Format the data from its start through the line containing "Screen dimensions: 1456x819 [1040, 456]" as a JSON list of strings, one string per line, leaving out blank lines.

* START Stored rows *

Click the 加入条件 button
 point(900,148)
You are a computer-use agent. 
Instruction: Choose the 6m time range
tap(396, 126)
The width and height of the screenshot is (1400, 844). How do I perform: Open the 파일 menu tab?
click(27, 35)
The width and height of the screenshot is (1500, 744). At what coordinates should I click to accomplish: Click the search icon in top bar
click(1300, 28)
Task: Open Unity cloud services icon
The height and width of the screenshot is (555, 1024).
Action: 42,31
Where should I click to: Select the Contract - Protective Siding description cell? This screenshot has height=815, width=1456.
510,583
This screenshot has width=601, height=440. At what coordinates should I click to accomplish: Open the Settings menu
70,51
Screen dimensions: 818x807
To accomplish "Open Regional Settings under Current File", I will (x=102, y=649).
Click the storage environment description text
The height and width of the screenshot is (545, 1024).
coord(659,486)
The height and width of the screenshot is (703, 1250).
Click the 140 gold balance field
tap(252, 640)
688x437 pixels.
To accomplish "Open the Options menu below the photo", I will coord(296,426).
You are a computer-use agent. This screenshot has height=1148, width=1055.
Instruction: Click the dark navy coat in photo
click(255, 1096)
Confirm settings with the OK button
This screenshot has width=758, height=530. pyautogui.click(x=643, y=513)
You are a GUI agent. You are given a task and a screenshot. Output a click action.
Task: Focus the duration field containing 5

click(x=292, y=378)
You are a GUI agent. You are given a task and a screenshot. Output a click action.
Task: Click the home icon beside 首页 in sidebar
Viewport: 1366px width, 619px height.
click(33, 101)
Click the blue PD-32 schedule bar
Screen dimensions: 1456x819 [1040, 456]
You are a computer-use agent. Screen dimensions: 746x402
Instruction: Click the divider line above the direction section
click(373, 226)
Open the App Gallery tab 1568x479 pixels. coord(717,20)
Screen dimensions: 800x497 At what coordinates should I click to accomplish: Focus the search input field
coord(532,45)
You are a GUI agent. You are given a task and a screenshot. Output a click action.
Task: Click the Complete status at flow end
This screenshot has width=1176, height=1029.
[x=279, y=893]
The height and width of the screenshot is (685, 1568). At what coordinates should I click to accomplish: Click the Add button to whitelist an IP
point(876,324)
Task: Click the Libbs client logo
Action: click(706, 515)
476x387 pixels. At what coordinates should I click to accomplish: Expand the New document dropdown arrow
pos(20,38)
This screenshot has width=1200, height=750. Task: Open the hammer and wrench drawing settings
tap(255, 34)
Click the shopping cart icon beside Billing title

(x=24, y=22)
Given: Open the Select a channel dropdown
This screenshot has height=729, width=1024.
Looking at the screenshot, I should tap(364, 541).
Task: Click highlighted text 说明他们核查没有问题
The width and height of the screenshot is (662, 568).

* END Stored rows *

▸ **Full solution**:
[
  "Click the 加入条件 button",
  " point(900,148)",
  "You are a computer-use agent. ",
  "Instruction: Choose the 6m time range",
  "tap(396, 126)",
  "The width and height of the screenshot is (1400, 844). How do I perform: Open the 파일 menu tab?",
  "click(27, 35)",
  "The width and height of the screenshot is (1500, 744). At what coordinates should I click to accomplish: Click the search icon in top bar",
  "click(1300, 28)",
  "Task: Open Unity cloud services icon",
  "The height and width of the screenshot is (555, 1024).",
  "Action: 42,31",
  "Where should I click to: Select the Contract - Protective Siding description cell? This screenshot has height=815, width=1456.",
  "510,583",
  "This screenshot has width=601, height=440. At what coordinates should I click to accomplish: Open the Settings menu",
  "70,51",
  "Screen dimensions: 818x807",
  "To accomplish \"Open Regional Settings under Current File\", I will (x=102, y=649).",
  "Click the storage environment description text",
  "The height and width of the screenshot is (545, 1024).",
  "coord(659,486)",
  "The height and width of the screenshot is (703, 1250).",
  "Click the 140 gold balance field",
  "tap(252, 640)",
  "688x437 pixels.",
  "To accomplish \"Open the Options menu below the photo\", I will coord(296,426).",
  "You are a computer-use agent. This screenshot has height=1148, width=1055.",
  "Instruction: Click the dark navy coat in photo",
  "click(255, 1096)",
  "Confirm settings with the OK button",
  "This screenshot has width=758, height=530. pyautogui.click(x=643, y=513)",
  "You are a GUI agent. You are given a task and a screenshot. Output a click action.",
  "Task: Focus the duration field containing 5",
  "click(x=292, y=378)",
  "You are a GUI agent. You are given a task and a screenshot. Output a click action.",
  "Task: Click the home icon beside 首页 in sidebar",
  "Viewport: 1366px width, 619px height.",
  "click(33, 101)",
  "Click the blue PD-32 schedule bar",
  "Screen dimensions: 1456x819 [1040, 456]"
]